▶ [Raw data]:
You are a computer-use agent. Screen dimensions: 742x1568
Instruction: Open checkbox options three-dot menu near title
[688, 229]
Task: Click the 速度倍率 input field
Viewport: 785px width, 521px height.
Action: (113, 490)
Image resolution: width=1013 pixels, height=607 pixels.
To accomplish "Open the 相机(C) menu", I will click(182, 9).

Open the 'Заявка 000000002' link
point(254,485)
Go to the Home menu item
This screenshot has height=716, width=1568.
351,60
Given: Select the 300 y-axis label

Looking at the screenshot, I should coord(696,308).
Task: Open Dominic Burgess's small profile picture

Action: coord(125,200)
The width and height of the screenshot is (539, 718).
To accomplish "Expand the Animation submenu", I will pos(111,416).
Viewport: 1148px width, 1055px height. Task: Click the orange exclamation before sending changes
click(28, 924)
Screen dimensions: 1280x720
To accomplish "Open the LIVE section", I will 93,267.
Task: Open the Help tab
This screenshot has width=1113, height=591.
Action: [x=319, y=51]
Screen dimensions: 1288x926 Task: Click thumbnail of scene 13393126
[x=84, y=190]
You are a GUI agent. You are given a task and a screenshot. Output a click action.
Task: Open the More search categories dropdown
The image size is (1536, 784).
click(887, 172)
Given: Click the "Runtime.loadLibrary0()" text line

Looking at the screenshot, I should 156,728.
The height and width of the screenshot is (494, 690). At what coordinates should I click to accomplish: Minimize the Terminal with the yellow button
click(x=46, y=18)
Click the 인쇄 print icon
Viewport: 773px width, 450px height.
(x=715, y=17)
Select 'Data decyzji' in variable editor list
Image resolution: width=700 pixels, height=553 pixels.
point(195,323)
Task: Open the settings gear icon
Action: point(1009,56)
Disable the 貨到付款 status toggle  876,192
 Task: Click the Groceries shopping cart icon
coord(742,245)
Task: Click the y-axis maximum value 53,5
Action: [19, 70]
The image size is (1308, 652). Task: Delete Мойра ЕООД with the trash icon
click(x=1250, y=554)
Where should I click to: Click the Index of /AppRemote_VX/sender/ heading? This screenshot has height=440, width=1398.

▶ [Assignment]:
Tally every line of the data that holds the word "agent" and write the count alone.

▶ [Result for this exercise]:
2